@informateur.ci- Ce qui se passe sous nos yeux sur le sol américain, à la faveur de la 23è édition de la coupe du Monde de football n’est pas une organisation sportive. C’est un règlement de compte à ciel ouvert de l’administration Trump. Qu’on ne s’y méprenne guère.
Pour beaucoup d’observateurs, c’est une véritable »boucherie » institutionnelle avant même que le premier grand choc, Mexique-Afrique du Sud, ne vienne illuminer le rectangle vert du stade Atzeca de Mexico en début de soirée (19h GMT).
Sur le plan de l’organisation et du respect humain, le verdict est déjà implacable. C’est la pire coupe du monde de l’histoire moderne. Un grand foutoir généralisé où la dignité des sélections est piétinée au nom d’une paranoïa de sécurité. Le constat est dramatique et il y a des vérités qui doivent être dites avec force. Ceux qui hurlaient au boycott de l’édition 2022 au Qatar pour quelques bières interdites en tribunes en ont pour leurs comptes sur les discours lissés sur la fête du football planétaire. Et leur silence est, simplement, assourdissant, face à ce que subissent certaines sélections.
Un carnage moral subi par l’équipe nationale du Sénégal dès son arrivée. Des joueurs internationaux, des stars mondiales connues sur toute la planète qui se font bloquer et contrôler de manière agressive sur le tarmac de l’aéroport. Un contrôle humiliant où on les oblige à vider leurs valises comme de vulgaires suspects ou comme s’ils avaient volé.
Que dire du traitement des joueurs de la sélection d’Ouzbékistan qui honore sa première participation à un mondial ? Des joueurs interceptés à la sortie de leur car et fouillés sur place comme s’ils transportaient des produits illégaux dans leur sac. Proprement honteux! Un traitement que les États -Unis ne sauraient infliger aux joueurs de l’équipe de France, d’Allemagne ou d’Angleterre.
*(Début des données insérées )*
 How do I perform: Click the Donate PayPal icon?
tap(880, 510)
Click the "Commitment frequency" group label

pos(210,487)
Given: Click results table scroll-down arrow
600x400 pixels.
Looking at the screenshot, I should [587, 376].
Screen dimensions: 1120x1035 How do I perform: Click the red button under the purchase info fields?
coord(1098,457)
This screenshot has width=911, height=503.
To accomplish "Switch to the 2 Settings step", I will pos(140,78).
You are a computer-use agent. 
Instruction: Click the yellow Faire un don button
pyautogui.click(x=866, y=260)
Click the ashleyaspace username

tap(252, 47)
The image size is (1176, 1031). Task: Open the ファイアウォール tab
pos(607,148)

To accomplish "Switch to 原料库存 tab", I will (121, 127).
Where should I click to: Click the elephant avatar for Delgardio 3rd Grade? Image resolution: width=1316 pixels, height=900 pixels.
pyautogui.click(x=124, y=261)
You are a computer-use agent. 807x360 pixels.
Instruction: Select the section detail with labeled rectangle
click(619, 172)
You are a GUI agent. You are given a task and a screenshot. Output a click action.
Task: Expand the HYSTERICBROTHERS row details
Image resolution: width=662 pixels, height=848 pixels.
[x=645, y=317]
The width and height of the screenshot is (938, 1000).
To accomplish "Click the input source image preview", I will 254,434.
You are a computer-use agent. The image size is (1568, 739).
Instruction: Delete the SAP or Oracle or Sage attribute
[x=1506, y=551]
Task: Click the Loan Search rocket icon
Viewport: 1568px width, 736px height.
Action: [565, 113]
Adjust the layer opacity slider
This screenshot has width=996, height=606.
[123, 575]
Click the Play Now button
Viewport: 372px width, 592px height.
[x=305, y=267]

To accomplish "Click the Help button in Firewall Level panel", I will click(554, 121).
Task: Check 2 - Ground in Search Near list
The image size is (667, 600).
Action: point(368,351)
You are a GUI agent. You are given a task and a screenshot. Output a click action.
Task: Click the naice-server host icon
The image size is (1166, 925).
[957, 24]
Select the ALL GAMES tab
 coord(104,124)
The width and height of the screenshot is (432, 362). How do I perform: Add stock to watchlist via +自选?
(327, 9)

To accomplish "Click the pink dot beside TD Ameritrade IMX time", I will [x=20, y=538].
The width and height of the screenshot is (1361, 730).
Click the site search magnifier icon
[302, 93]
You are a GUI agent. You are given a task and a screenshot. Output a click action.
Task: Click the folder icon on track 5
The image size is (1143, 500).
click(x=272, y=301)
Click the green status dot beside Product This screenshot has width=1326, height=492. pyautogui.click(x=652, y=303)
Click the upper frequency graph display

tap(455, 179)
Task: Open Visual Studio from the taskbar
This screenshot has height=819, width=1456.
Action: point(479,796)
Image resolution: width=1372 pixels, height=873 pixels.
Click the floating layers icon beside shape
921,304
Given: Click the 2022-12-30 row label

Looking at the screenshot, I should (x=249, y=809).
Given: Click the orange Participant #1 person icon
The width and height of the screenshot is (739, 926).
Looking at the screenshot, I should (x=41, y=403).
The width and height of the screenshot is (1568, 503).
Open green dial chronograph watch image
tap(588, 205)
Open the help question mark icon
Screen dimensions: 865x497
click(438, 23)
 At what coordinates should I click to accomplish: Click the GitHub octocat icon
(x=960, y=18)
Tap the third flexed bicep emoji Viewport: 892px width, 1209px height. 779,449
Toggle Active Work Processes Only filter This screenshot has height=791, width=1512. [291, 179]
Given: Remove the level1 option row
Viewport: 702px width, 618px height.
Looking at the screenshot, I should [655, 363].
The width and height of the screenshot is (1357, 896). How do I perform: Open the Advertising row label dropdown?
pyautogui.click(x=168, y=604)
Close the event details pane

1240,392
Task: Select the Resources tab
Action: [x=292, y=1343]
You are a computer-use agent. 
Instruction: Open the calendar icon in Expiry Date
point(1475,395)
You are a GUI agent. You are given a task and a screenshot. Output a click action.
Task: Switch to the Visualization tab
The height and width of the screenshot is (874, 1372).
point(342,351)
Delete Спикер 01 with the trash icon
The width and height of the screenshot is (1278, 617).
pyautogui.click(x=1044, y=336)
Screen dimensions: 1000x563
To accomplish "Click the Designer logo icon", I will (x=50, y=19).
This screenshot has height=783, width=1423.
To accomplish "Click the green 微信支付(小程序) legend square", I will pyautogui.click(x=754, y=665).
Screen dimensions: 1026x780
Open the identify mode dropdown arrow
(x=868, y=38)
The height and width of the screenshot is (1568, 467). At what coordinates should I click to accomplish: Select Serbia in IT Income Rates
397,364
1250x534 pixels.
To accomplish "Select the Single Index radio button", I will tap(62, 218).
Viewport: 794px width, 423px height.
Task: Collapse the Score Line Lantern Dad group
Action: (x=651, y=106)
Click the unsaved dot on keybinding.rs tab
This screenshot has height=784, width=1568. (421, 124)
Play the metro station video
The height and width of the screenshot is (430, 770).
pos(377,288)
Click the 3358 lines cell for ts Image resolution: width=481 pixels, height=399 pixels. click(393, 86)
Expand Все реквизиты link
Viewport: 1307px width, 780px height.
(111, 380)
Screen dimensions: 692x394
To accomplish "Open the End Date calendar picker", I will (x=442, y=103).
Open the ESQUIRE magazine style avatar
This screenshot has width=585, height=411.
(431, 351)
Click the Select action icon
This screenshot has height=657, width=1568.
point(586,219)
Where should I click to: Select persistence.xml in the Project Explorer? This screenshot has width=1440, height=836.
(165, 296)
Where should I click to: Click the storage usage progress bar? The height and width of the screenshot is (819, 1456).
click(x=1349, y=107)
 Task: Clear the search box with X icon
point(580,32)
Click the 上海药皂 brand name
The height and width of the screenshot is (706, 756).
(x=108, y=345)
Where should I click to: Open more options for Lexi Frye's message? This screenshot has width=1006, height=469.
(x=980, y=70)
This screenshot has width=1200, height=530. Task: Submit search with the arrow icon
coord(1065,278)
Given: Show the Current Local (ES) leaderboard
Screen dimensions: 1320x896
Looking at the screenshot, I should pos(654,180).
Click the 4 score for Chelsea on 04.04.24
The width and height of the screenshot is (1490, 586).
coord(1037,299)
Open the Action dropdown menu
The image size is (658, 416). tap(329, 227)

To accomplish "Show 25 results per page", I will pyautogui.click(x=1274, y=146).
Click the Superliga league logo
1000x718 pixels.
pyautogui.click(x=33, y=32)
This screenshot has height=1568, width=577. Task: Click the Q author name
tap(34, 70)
Des mesures chimiquement pures qui rendent cette compétition nauséabonde à l’instar de la honte subie par la sélection d’Iran dont les joueurs sont contraints de disputer leur match aux États-Unis, mais ils ont l’interdiction formelle de résider sur le territoire américain. Pouah! Pour chaque rencontre, ils doivent s’infliger des allers-retours épuisants et aberrants entre le Mexique et les États-Unis. Ils dorment au Mexique et traversent la frontière comme s’ils n’étaient pas invités à la fête. Qu’on se le dise clairement. La fierté ne s’achète pas et les joueurs iraniens ont répondu sur le terrain de la plus belle des manières en arborant un pin’s en hommage aux victimes de l’école attaquée par le gouvernement américain. Un message fort, digne pour dénoncer l’inacceptable sous les yeux du monde entier.
Pendant ce temps, à quelques heures.
du coup d’envoi, les billets des supporters iraniens ont été purement et simplement annulés sans aucune raison valable. Des gens qui ont payé leur vol réservé leurs hôtels sont, ainsi, ruinés par une décision arbitraire. Nous sommes face à une gestion catastrophique qui discrimine ouvertement les Africains et les Arabes. L’indignation du monde du football doit cesser d’être à géométrie variable.